Ну, а вернувшись к тому, что предпослано в качестве эпиграфов, заключим, что авторов «Впрок» и «Торжества Земледелия» существенно изменить одним нажимом извне нельзя было, ибо они сами в себе носили фактор изменчивости, мутацию, модус перехода. Они создали то, что не могло быть продолжено, но создали так, что останется оно на долгом хранении.
Единый текст
Книга, о которой пойдет речь, – почти тысячестраничный том: Н. А. Заболоцкий. Огонь, мерцающий в сосуде…: Стихотворения и поэмы. Переводы. Письма и статьи. Жизнеописание. Воспоминания современников. Анализ творчества / Составление, жизнеописание, примечания Никиты Заболоцкого. М.: Педагогика-Пресс, 1995.

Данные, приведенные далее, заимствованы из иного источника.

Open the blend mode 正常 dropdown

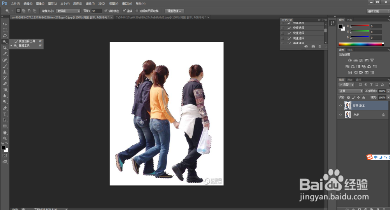[351, 91]
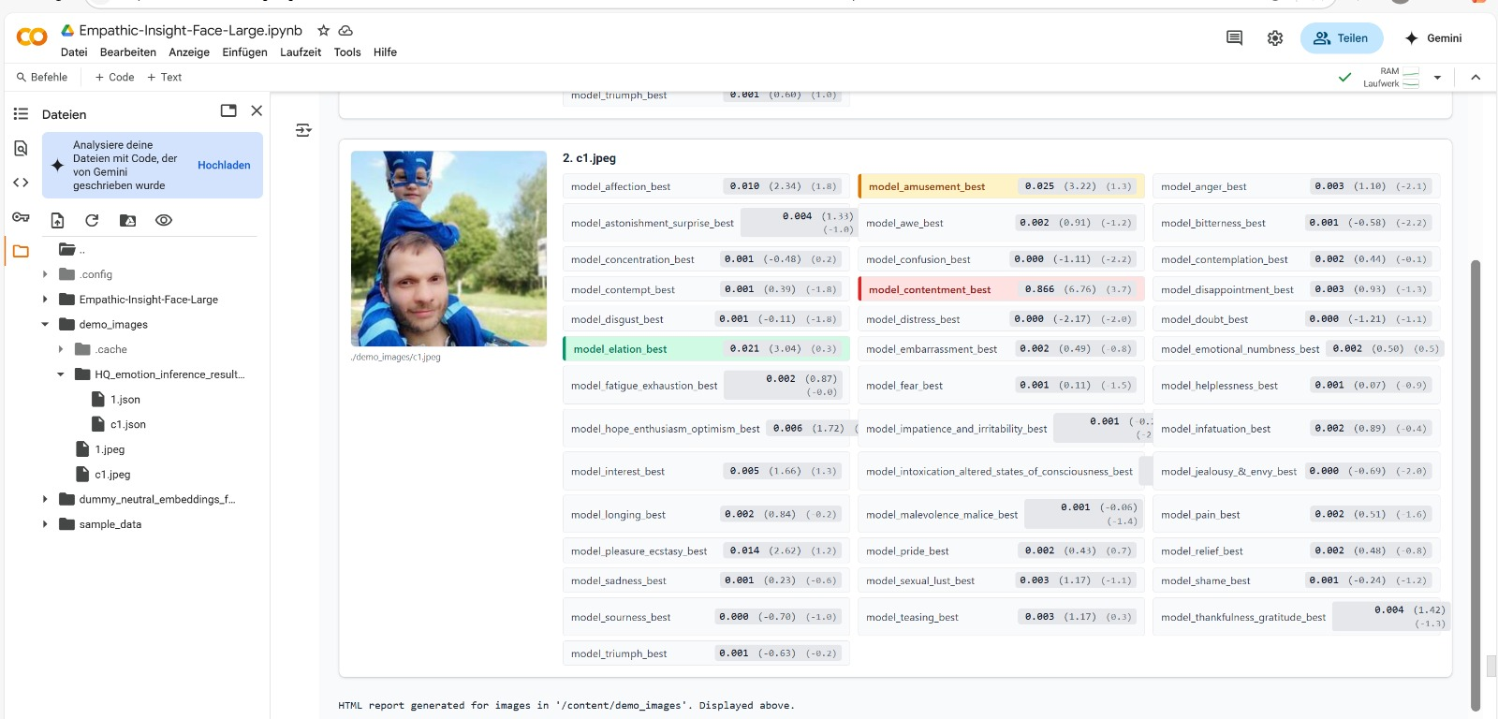
Task: Open the RAM and Laufwerk dropdown arrow
Action: (x=1437, y=78)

Такой книги никогда еще не было, а о художнике нашего века – и подавно.
От души желала бы, чтоб и других отошедших драгоценных для нас поэтов почтили, каждого бы, похожим томом, – но ведь это неисполнимо. Для этого нужен сын, конгениальный отцу – его складу, мыслям, вкусам; столь же чуждый аффектации и глубоко чувствующий, с таким же расширенным за пределы литературы кругозором и тактом в отношении к людским душам (что не мешает резкости и определенности суждений), а главное – любящий сын, приносящий «в жертву памяти» отца бездну трудов и усилий. Он совершил федоровское дело воскрешения в форме, единственно доступной не Богу, а человекам, создав единый текст творческой жизни Николая Заболоцкого. Он – попутно – открыл новый литературно-исследовательский, литературно-публикаторский жанр, работать в котором, однако, вслед за ним вряд ли кто другой возьмется.